→ **Zitierter Text**
========

Auch rein musikalisch war diese Zusammenarbeit für mich eine ganz eigene Erfahrung. Denn in Zulu gibt es Laute, die wir auf unserem Kontinent gar nicht kennen. Die kommen aus einem Bereich des Körpers, den ich in mir selbst erst einmal suchen musste. Die Phonetik dieser Sprache, die Betonungen, die Rhythmik der Songs waren völlig fremd für mich. Das war wirklich hart. Aber andererseits bin ich in dieser Hinsicht ziemlich talentiert. Als Musiker höre ich auch Sprache musikalisch. Ich nehme nicht nur Worte auf, sondern höre zugleich eine Melodie. Schon als kleiner Fetz, bei meiner Schwester in Belgien, konnte man mich nach ein paar Tagen einkaufen schicken – ich kam schnell zurecht mit dieser fremden Sprache.
Und genauso erging es mir mit Zulu. Wenn ich den Ladysmith-Jungs zuhörte, dann wusste ich schnell, wo die für diesen oder jenen Laut die Zunge hinsteckten. Sprachen, genauso wie Dialekte, spiegeln die Haltung eines Volkes, so empfinde ich das. Auch die Körperhaltung beim Sprechen spielt eine Rolle und kann typisch sein für einen Landstrich.

========

→ **Entnommenes Material**
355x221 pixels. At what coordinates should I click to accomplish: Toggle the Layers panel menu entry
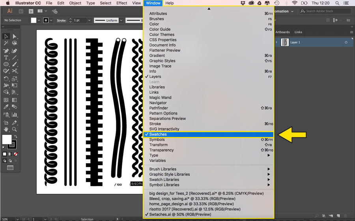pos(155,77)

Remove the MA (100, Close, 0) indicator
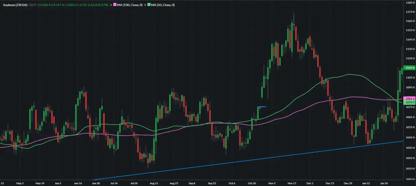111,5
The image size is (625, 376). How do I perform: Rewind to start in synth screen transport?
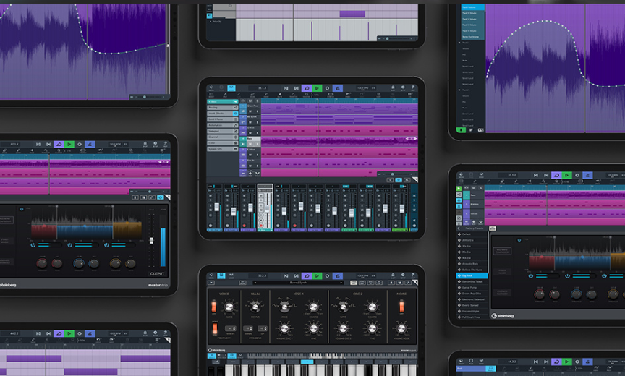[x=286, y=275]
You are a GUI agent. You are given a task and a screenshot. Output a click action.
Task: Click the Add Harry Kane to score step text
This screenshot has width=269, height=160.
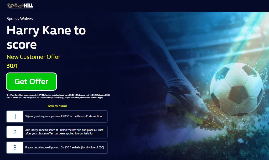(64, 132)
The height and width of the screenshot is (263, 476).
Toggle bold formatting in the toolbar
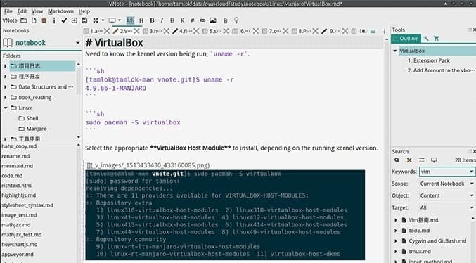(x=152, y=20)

========

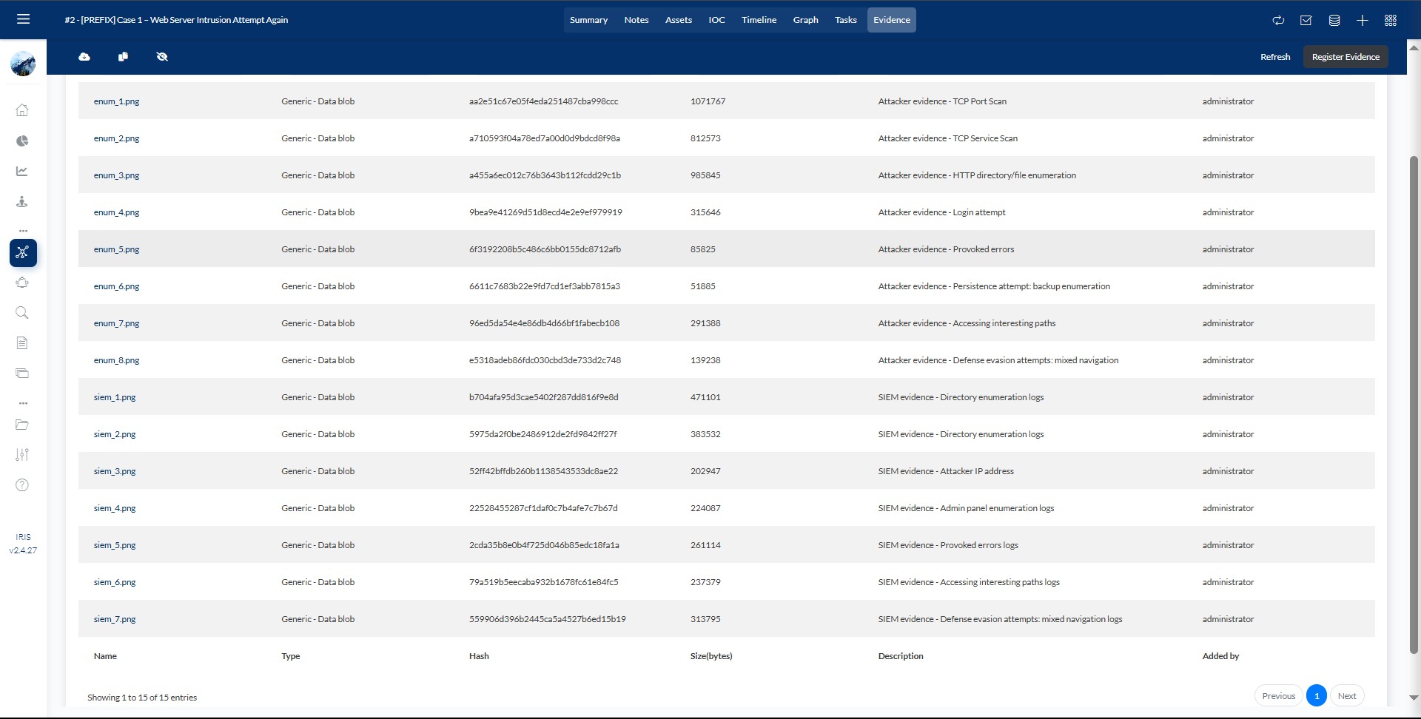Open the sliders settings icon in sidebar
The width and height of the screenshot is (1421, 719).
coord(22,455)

========

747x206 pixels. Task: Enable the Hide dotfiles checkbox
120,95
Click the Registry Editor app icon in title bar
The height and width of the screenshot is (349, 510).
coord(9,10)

========

→ **Gestellte Aufgabe**
Schreib den zitierten Text über das Hören und Nachsprechen der Zulu-Laute nach seinem letzten Satz weiter.

→ **Gelöste Aufgabe**
Und darüber hinaus muss man natürlich auch noch den Geist der einzelnen Songs erfassen. Ein Ladysmith-Lied wie »Hello my Baby« kann man durchaus humorvoll performen. Unsere kölsche Version nannten wir »Bütz mich«, und ich schlüpfte dabei in die Rolle des Vorsängers. »Homeless« hingegen ist überhaupt nicht lustig, der Song geht richtig zur Sache:
Strong wind destroy our home
Many dead, tonight it could be you
Strong wind, strong wind
Many dead, tonight it could be you
And we are homeless, homeless
Moonlight sleeping on a midnight lake.
Die Laute der Ladysmith-Jungs kommen aus der Seele, von ganz weit innen. So etwas wie: »Kuluman/Kulumani sizwe/Singenze njani/Baya jabula abasi thanda yo ho« kann man nicht mal eben imitieren, das muss man nachempfinden. Wenn du solche Lieder nicht authentisch bringst, blamierst du dich, dann wirst du ganz schnell peinlich. Wir haben hart gearbeitet im Vorhinein. Und als wir auf der Bühne standen, wusste ich, dass wir’s gepackt hatten. Zum Glück waren die Fööss immer eine sehr fleißige Band, und auch ich hatte mir irgendwann gesagt: Das kriegst du hin, du hast schon ganz andere Sachen geregelt in deinem Leben. Wir haben geprobt bis zum Gehtnichtmehr, und was uns wirklich zugutekam bei einem Song wie »Homeless«: Wir konnten auch mehrstimmig brillant singen!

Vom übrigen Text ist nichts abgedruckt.